There is no one correct order. Many moms may choose vegetables before fruit because they think the fruit is sweeter. Breast milk is many times sweeter than any choice. Meat contains a lot of iron and for some babies, adding meat to their diet can make up for iron deficiencies.
You should learn your baby’s likes and dislikes. When my daughter was starting out solids, I trooped off to the grocery store and bought one jar of just about everything. She only did three or four teaspoons at any sitting, but I let her have the widest variety. She loved green beans, she loved peas, she hated carrots, she loved applesauce, she didn’t like potatoes (boy did that change when she met mashed potatoes straight).
As she developed her tastes, it was easy to eliminate certain types of food from the menu because she simply wouldn’t eat them. She didn’t like the meats in the jars – at ALL. But if I took a real piece of meat and chewed it up to make it mushy and fed her that – she loved it.

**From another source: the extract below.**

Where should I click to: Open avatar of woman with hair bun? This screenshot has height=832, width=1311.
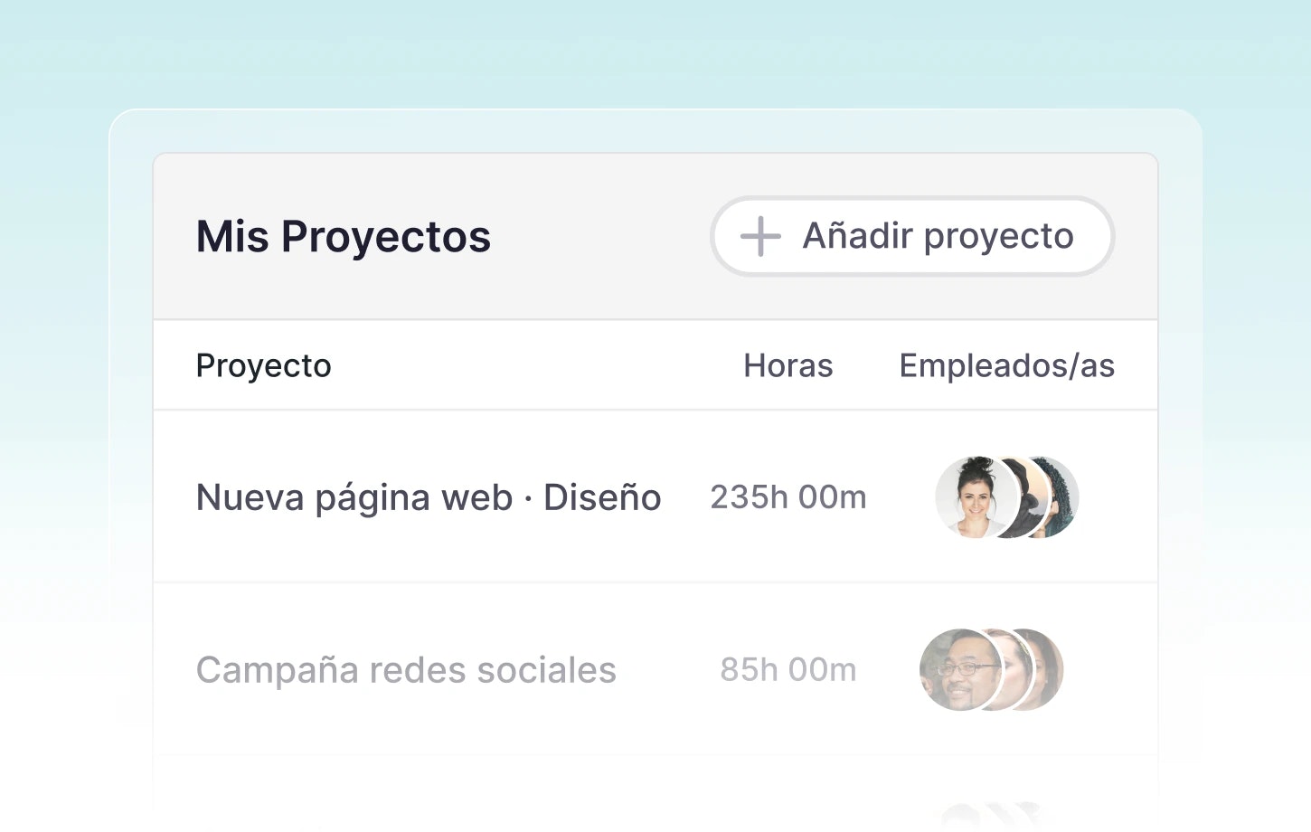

Okay, that’s a confession that made some parents shudder. But she was a breastfed baby so I didn’t see the problem with pre-chewing her food. Graduate gently and don’t be surprised if they only want one or two teaspoons of the food before they are done. Babies rarely finish a full jar when they are just starting out and some foods that they liked one week, they may not like the next. Provide them with a variety to let them try all of it out.